No militar, a sua acção nas campanhas de dinamização cultural e ação cívica.
Na escrita, deixou numerosos textos sobre as mais diversas matérias.
Lembro as suas reflexões, acerca da arte, tema que muito o interessava, num discurso no Centro Nacional de Cultura em 1975.
"Sempre foi claramente afirmado pelos militares, que desde os primeiros momentos contactaram escritores, artistas plásticos, cineastas, críticos, actores, músicos, cineclubistas, todos, que não nos encontramos perante um golpe militar, mas de algo muito mais profundo e belo, de uma Revolução em marcha a caminho do socialismo.

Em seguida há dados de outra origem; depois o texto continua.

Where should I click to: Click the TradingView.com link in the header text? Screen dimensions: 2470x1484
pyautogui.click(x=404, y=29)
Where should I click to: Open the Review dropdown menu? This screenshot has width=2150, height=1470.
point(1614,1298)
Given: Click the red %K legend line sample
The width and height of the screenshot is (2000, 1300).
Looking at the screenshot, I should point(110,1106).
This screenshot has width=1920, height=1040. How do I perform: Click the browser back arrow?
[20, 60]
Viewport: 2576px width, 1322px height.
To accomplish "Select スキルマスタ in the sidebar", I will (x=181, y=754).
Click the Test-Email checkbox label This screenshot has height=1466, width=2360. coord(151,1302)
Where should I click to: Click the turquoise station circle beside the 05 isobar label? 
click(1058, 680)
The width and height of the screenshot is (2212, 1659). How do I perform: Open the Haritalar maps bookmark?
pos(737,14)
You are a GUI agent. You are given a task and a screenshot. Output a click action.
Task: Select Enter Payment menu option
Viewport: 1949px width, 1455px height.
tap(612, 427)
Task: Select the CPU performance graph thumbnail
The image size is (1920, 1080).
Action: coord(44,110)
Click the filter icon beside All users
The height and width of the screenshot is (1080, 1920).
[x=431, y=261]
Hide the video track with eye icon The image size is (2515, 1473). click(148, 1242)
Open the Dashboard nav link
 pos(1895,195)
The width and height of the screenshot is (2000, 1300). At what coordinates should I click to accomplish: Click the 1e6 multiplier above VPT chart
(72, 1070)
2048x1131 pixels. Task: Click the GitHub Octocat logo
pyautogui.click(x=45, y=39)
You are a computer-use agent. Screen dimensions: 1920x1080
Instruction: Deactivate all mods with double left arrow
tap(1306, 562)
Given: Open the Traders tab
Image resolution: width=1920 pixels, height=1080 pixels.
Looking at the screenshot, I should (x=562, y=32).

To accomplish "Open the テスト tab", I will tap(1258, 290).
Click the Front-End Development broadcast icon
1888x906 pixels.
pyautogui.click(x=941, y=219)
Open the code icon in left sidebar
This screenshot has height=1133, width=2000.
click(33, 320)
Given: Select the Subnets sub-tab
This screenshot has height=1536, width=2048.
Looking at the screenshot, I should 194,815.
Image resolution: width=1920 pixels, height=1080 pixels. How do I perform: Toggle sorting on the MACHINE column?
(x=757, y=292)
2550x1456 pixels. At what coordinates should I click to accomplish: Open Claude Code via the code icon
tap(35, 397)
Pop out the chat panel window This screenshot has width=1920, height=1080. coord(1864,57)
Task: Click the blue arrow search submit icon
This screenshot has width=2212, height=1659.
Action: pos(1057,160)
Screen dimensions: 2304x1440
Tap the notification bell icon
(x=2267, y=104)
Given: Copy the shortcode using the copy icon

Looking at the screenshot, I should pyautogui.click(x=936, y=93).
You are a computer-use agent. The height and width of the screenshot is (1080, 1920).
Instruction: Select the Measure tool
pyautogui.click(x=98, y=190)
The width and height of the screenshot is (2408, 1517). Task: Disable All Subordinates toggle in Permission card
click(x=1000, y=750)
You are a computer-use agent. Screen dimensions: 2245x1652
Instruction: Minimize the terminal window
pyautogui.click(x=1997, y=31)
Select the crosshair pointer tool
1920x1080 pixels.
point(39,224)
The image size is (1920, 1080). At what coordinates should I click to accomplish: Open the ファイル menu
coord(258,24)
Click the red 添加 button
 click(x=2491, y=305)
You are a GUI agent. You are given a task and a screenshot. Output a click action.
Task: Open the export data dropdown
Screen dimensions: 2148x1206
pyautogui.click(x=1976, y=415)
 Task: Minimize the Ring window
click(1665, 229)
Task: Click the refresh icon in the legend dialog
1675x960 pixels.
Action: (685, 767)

A Arte não deve estar ao serviço da Revolução.
A Arte é, em si própria Revolução. "
E numa intervenção na RTP em 6 de Junho de 1974 :
"... o fascismo é irreconciliável com a Arte. A Arte é apelo permanente à inteligência e sensibilidade de um povo. O fascismo fomenta a degradação, conduz à morte. Portanto, há logo aqui uma oposição absoluta entre o fascismo e a Arte."
Encontrei-me com o Ramiro em muitos locais ao longo dos seus últimos anos de vida. No entanto, parece-me tê-lo sempre conhecido. Não precisávamos de trocar muitas palavras para nos entendermos quer nos momentos de euforia, quer nas horas de tensão, como nos tempos de desencanto, nos sentimos velhos, muito velhos (quase crianças).
Olhava a vida com um profundo sentido poético, mas na prática conseguia os rasgos geniais para as soluções mais concretas.
Dou comigo a pensar que após este encontro com o trajecto de Ramiro quase nada ficou dito. Não é fácil em poucas linhas apreender o universo dos que se debruçaram sobre um país, à beira da vontade de seguir, e atiraram para dentro dele uma proposta, uma réstia de sol, lutando até ao fim, dizendo sim à vida.